Deviseにおける認証ロジックの実装

TL;DR (概要)

こんにちは、スタメンエンジニアの井本です。普段はRuby on RailsやAWSなどサーバーサイド寄りの技術を用いて開発しています。最近はフィーチャーチーム体制に切り替わったこともあり、React入門中です。

さて今年の1月下旬、弊サービスTUNAGにて、新機能として「2要素認証」をリリースしました。 TUNAGバックエンドはRuby on Railsを用いて開発されていることもあり、認証機能はDeviseを用いて実装しています。 今回は元々のパスワード認証に加えて、OTP(One Time Password)認証をあわせて行うことで、2要素認証としました。 新しく追加するOTP認証をDeviseの設計に沿った形で実装しました。

本記事では、Deviseの実装の解説と、実装に則った新しい認証方法の追加について、その他Tips含めてお話しします。

※Deviseで認証するモデルがUserモデルである前提で進めます。

Deviseにおける認証ロジックの実装

DeviseはRackの認証ミドルウェアであるWarden上に実装されています。Wardenは認証ロジックをストラテジーパターンで置換可能なものとしており、Deviseはパスワード認証をWardenのストラテジーとして実装しています。またRememberableを有効化した場合のRememberトークン認証についてもストラテジーとして実装されてます。

2要素認証実装においては、新たなストラテジーとしてOTP認証を実装しました。

認証処理の流れ

まずはDevise認証処理の流れについて解説します。

コントローラにてwarden.authenticate!のように、Warden::Proxy#authenticate!を呼ぶことで認証処理が実行されます。deviseで用意されている認証用のアクションであるsessions_controller#createでも呼ばれていますね。

Warden::Proxy#authenticate!は次のような順番で処理を実行します。

1. 実行する認証ストラテジー名をシンボル配列で取得します。

2.それぞれのストラテジー名からストラテジークラスを取得し、取得したクラスに対してauthenticate!※メソッドを呼び出します  ※Warden::Proxy#authenticate!ではなく、ストラテジークラスのauthenticate!メソッドです。
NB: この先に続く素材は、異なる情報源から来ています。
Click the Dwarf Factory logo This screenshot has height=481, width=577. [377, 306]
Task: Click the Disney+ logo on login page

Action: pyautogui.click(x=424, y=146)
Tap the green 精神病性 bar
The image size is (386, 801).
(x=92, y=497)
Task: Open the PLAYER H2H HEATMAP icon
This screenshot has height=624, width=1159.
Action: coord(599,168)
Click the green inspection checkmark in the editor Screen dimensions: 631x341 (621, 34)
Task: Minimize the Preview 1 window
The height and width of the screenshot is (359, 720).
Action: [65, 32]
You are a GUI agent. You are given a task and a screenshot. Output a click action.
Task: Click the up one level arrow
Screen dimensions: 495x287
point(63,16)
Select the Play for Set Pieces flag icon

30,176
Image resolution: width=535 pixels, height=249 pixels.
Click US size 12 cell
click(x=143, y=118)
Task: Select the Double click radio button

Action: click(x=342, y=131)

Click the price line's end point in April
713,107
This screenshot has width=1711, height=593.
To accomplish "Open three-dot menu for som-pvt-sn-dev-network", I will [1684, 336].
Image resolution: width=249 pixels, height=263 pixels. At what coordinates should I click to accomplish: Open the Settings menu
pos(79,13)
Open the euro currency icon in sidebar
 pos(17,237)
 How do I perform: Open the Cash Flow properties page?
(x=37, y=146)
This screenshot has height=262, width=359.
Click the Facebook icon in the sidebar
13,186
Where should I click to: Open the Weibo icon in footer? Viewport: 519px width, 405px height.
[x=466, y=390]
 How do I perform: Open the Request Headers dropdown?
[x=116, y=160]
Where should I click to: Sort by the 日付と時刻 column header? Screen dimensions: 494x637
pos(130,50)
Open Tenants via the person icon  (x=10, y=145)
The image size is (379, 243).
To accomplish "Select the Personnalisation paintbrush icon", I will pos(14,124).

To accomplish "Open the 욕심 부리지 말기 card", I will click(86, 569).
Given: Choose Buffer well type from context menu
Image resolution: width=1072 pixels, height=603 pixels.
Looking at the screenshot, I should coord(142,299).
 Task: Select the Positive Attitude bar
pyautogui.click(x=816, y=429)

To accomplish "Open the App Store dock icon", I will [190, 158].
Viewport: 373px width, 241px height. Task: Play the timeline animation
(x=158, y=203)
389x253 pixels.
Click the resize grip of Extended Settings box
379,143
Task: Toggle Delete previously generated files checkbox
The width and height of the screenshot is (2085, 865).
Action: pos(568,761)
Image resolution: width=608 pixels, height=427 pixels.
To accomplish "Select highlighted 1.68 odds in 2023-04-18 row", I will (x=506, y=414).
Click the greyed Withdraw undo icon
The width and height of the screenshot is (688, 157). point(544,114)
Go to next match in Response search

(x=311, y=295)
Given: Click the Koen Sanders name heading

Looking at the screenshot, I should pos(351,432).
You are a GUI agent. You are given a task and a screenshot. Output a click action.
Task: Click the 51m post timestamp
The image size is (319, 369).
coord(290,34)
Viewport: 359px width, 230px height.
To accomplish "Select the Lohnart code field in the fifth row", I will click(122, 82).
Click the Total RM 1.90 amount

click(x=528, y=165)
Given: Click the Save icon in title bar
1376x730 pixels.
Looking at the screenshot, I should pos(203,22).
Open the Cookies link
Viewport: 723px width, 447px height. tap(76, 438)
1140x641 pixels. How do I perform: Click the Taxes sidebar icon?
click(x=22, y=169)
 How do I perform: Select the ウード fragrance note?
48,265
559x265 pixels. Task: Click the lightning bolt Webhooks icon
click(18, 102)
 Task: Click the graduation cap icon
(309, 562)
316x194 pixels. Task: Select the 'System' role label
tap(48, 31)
  strategies.each do |name|
    strategy = _fetch_strategy(name)
    strategy.authenticate! 
  end

3. ストラテジーの認証が成功すると、対象のユーザーをsessionに格納し、ユーザーオブジェクトを返します。

4. ストラテジーの認証が成功しなければ、sessionの格納はされず、ユーザーも返しません。

ここで実行されるストラテジーは、あらじめdefault_strategiesとして設定されたものです。Deviseの場合は、パスワード認証用のdatabase_authenticatableストラテジーがdefault_strategiesとして、設定されています。加えてRememberableを有効にしている場合は、Rememberトークン認証用のrememberableストラテジーもdefault_strategiesに設定されます。

puts strategies # => [:rememberable, :database_authenticatable]

特定のストラテジーを呼び出したい場合は、引数にストラテジー名を渡します。

warden.authenticate!(:custom_strategy, :custom_strategy2, ...)

カスタムストラテジーの実装

カスタムストラテジーを実装はauthenticate!メソッドを定義する必要があります。定義したauthenticate!メソッドの中に認証ロジックを実装します。また先程の説明では省略しましたが、authenticate!を実行するか判定を行うためのvalid?メソッドを実装する必要があります。

strategies.each do |name|
  # ...
  next unless strategy.valid?
  strategy.authenticate!
end

valid?メソッドをうまく記述することで、「特定の条件だけ、ある認証ストラテジーを無効化する」といった実装ができるようになります。

さて、以上よりカスタムストラテジーは次のような実装となります。

module Devise
  module Strategies
    class OtpAuthenticatable < Authenticatable
      def valid?
        # ...
      end
      
      def authenticate!
        resource = TwoFactorAuthentication.get_user(params[:email])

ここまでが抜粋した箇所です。